Boulder family still waiting to rebuild one year after Cal-Wood Fire

Local News

BOULDER COUNTY, Colo. (KDVR) — Sunday marks one year since the Cal-Wood Fire broke out in Boulder County, ultimately burning more than 10,000 acres and destroying more than 20 homes.

One of those homes belonged to the Walshes, who say the year has felt more like a lifetime.

“For me, it just feels like it’s just been forever,” Courtney Walsh said.

Courtney and her husband Todd were on Pearl Street celebrating her upcoming birthday when they realized what was happening.

“We got a text with a picture of smoke billowing out of North Boulder,” she said. “And we basically said, ‘Wow, this is really scary, we need to go home.'”

After Cal-Wood Fire destroys home, the insurance battle begins

The family had just minutes to pack up belongings before the evacuation order was issued.

“Eventually we sort of saw a live feed photo from the National Weather Service that showed our roof on fire,” she said. “So, without any sort of official announcement from authorities, we knew.”

A year later, the rubble and debris have been cleared from their home off Foothills Ranch Drive, but the future of the property remains in limbo.

The Walshes said they’ve spent the year battling with their insurance agency over how much money they’ll receive to rebuild, and so far, have only received about half of their policy.

“Unfortunately, what we’ve learned is that insurance companies are going to be your friend until it’s not financially feasible for them to be your friend,” Todd said.

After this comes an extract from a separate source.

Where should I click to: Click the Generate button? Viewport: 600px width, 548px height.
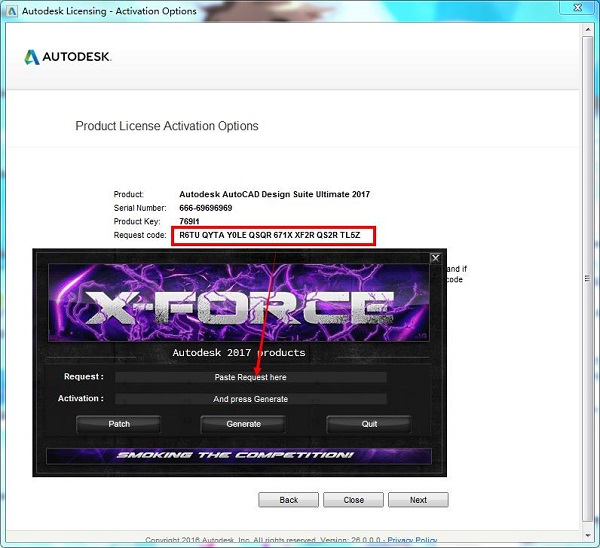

To make matters worse, they say affording another home in Boulder right now is difficult, and rebuilding costs are too high.

“Building during COVID, with the supply chain and lack of lumber and lack of labor, is just really difficult to think about building,” Courtney said.

Message to others: ‘Be prepared’

With more Coloradans living in wildfire-prone neighborhoods than ever before, the Walshes say it’s important to be prepared.

They recommend putting together a list of items you’d take in an evacuation before it ever happens, and knowing exactly where those items are kept.

“Just be prepared as best you can,” Todd said. “It’s easy to be complacent when you say, ‘Oh, I’ve done most of what I need to do, and I’m busy.'”

They also recommend talking with your insurance agent to see if you are underinsured or not and doing extra defensive mitigation around your home.

“There will be more fires, unfortunately that’s the nature of the world right now, and we just need to be cognizant of that.”